--- WHAT IS EXPECTED ---
Word for word, reproduce every line of the data.

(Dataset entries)
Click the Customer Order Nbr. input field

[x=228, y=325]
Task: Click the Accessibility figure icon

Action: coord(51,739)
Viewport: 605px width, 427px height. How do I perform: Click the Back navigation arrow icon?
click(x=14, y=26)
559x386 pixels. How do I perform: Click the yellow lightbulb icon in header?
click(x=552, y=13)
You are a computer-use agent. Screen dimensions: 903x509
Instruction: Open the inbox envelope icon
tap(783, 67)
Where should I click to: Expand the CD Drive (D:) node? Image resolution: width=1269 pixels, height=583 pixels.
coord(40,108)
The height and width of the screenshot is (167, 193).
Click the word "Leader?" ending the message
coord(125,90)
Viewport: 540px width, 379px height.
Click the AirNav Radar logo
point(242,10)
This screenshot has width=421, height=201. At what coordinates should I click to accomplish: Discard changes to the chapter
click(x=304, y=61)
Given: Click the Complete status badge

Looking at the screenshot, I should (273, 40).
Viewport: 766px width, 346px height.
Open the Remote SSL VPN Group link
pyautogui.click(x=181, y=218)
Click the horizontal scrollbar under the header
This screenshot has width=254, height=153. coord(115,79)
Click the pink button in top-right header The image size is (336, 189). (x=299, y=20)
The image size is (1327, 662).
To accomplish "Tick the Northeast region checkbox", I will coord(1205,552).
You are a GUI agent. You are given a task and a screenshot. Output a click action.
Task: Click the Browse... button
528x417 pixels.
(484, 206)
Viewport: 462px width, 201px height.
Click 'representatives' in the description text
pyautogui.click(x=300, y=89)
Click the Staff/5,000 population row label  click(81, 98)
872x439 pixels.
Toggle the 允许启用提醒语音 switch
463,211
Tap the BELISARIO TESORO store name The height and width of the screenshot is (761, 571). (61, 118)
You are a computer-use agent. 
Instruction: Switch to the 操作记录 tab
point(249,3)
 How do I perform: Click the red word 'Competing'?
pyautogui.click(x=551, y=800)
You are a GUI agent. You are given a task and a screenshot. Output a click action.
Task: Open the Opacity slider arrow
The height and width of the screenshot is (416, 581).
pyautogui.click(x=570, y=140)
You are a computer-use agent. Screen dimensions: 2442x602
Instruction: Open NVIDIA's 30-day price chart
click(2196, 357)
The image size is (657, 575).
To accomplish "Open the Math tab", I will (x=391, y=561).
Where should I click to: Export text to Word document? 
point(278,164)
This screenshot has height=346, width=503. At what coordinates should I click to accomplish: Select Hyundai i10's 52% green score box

--- OUTPUT OF THE TASK ---
Click the Customer Order Nbr. input field

[x=228, y=325]
Task: Click the Accessibility figure icon

Action: coord(51,739)
Viewport: 605px width, 427px height. How do I perform: Click the Back navigation arrow icon?
click(x=14, y=26)
559x386 pixels. How do I perform: Click the yellow lightbulb icon in header?
click(x=552, y=13)
You are a computer-use agent. Screen dimensions: 903x509
Instruction: Open the inbox envelope icon
tap(783, 67)
Where should I click to: Expand the CD Drive (D:) node? Image resolution: width=1269 pixels, height=583 pixels.
coord(40,108)
The height and width of the screenshot is (167, 193).
Click the word "Leader?" ending the message
coord(125,90)
Viewport: 540px width, 379px height.
Click the AirNav Radar logo
point(242,10)
This screenshot has width=421, height=201. At what coordinates should I click to accomplish: Discard changes to the chapter
click(x=304, y=61)
Given: Click the Complete status badge

Looking at the screenshot, I should (273, 40).
Viewport: 766px width, 346px height.
Open the Remote SSL VPN Group link
pyautogui.click(x=181, y=218)
Click the horizontal scrollbar under the header
This screenshot has width=254, height=153. coord(115,79)
Click the pink button in top-right header The image size is (336, 189). (x=299, y=20)
The image size is (1327, 662).
To accomplish "Tick the Northeast region checkbox", I will coord(1205,552).
You are a GUI agent. You are given a task and a screenshot. Output a click action.
Task: Click the Browse... button
528x417 pixels.
(484, 206)
Viewport: 462px width, 201px height.
Click 'representatives' in the description text
pyautogui.click(x=300, y=89)
Click the Staff/5,000 population row label  click(81, 98)
872x439 pixels.
Toggle the 允许启用提醒语音 switch
463,211
Tap the BELISARIO TESORO store name The height and width of the screenshot is (761, 571). (61, 118)
You are a computer-use agent. 
Instruction: Switch to the 操作记录 tab
point(249,3)
 How do I perform: Click the red word 'Competing'?
pyautogui.click(x=551, y=800)
You are a GUI agent. You are given a task and a screenshot. Output a click action.
Task: Open the Opacity slider arrow
The height and width of the screenshot is (416, 581).
pyautogui.click(x=570, y=140)
You are a computer-use agent. Screen dimensions: 2442x602
Instruction: Open NVIDIA's 30-day price chart
click(2196, 357)
The image size is (657, 575).
To accomplish "Open the Math tab", I will (x=391, y=561).
Where should I click to: Export text to Word document? 
point(278,164)
This screenshot has height=346, width=503. At what coordinates should I click to accomplish: Select Hyundai i10's 52% green score box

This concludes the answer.